▶ _The problem_
All of the lines below should be copied word for word.

▶ _Exercise materials_
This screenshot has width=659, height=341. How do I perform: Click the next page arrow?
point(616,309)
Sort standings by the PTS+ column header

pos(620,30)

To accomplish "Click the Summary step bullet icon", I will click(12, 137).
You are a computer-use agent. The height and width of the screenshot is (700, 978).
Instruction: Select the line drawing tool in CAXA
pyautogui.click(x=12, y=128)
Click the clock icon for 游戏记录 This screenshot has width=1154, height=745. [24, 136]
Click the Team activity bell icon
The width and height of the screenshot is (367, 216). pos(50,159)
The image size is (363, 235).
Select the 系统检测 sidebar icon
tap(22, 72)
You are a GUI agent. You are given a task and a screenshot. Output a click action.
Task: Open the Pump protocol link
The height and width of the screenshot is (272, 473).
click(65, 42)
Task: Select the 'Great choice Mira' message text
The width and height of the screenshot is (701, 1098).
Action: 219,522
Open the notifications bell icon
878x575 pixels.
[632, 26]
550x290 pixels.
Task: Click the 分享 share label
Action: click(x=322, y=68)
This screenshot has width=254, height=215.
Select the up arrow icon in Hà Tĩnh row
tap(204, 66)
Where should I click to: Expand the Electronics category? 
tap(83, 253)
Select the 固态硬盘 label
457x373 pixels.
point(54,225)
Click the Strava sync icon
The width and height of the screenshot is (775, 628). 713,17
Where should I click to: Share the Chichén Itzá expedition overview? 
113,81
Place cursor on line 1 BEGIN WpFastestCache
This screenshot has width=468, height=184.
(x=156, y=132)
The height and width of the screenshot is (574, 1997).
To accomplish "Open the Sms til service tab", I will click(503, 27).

▶ _Answer to the problem_
This screenshot has width=659, height=341. How do I perform: Click the next page arrow?
point(616,309)
Sort standings by the PTS+ column header

pos(620,30)

To accomplish "Click the Summary step bullet icon", I will click(12, 137).
You are a computer-use agent. The height and width of the screenshot is (700, 978).
Instruction: Select the line drawing tool in CAXA
pyautogui.click(x=12, y=128)
Click the clock icon for 游戏记录 This screenshot has width=1154, height=745. [24, 136]
Click the Team activity bell icon
The width and height of the screenshot is (367, 216). pos(50,159)
The image size is (363, 235).
Select the 系统检测 sidebar icon
tap(22, 72)
You are a GUI agent. You are given a task and a screenshot. Output a click action.
Task: Open the Pump protocol link
The height and width of the screenshot is (272, 473).
click(65, 42)
Task: Select the 'Great choice Mira' message text
The width and height of the screenshot is (701, 1098).
Action: 219,522
Open the notifications bell icon
878x575 pixels.
[632, 26]
550x290 pixels.
Task: Click the 分享 share label
Action: click(x=322, y=68)
This screenshot has width=254, height=215.
Select the up arrow icon in Hà Tĩnh row
tap(204, 66)
Where should I click to: Expand the Electronics category? 
tap(83, 253)
Select the 固态硬盘 label
457x373 pixels.
point(54,225)
Click the Strava sync icon
The width and height of the screenshot is (775, 628). 713,17
Where should I click to: Share the Chichén Itzá expedition overview? 
113,81
Place cursor on line 1 BEGIN WpFastestCache
This screenshot has width=468, height=184.
(x=156, y=132)
The height and width of the screenshot is (574, 1997).
To accomplish "Open the Sms til service tab", I will click(503, 27).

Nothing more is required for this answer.